Лутра следил за слабым, не менявшимся с утра светом, и не двигался с места, подчиняясь приказу раны, а приказ этот был: не шевелиться.

Голод больше не причинял страданий, но поврежденный позвоночник и мышцы пульсировали, пронзенные болью. Они точно существовали сами по себе. Его лихорадило, воспалились даже глаза. На минутку-другую он засыпал, что было очень приятно; во сне забывалась происшедшая беда. В туманных далеких сновидениях ему начал чудиться плеск равнинной реки; не спеша текла знакомая тепловатая вода. На карте его памяти снова появилась колеблющаяся манящая точка — точка, являющаяся как бы частицей его самого, но оторванная от него и не могущая успокоиться нигде, кроме как в старой его берлоге.

Постепенно туманное мерцание в устье пещеры померкло, и лишь спустя долгое время, на другой день утром, на свод снова упал мягкий свет.

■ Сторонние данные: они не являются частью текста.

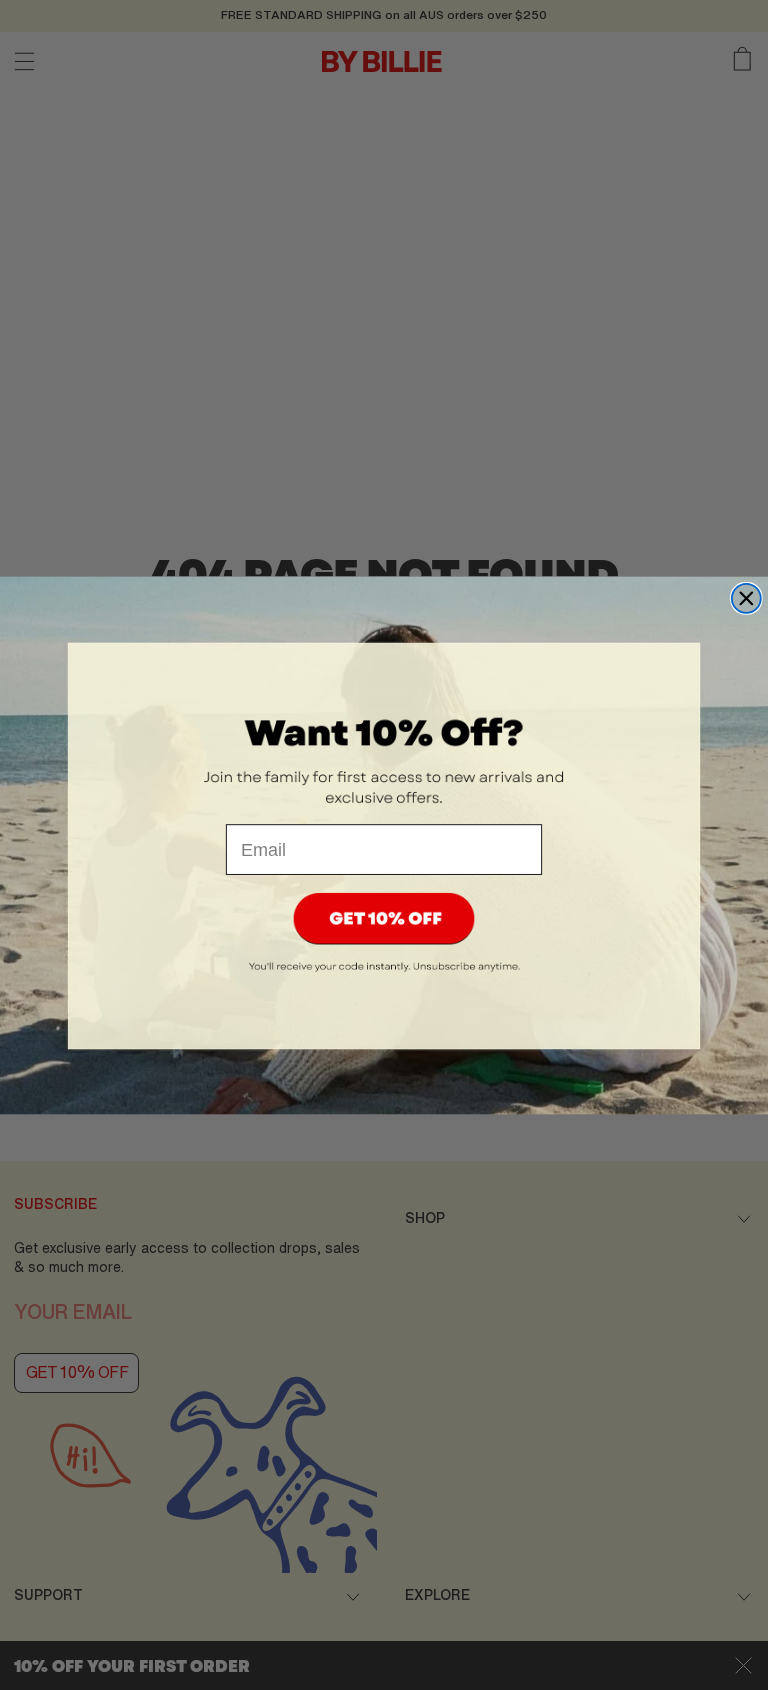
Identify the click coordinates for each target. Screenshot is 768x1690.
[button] (384, 918)
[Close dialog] (746, 597)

Лутре перестало здесь нравиться. В этих стенах гнездились боль и голод. Боль, правда, уже слабела, но голод все усиливался и сливался с пульсированием раны.

Пошевельнувшись, большая выдра села, а потом прошлась по пещере. То и дело останавливаясь, она потягивалась, словно проверяла способность двигаться, как вдруг что-то увидела на стене.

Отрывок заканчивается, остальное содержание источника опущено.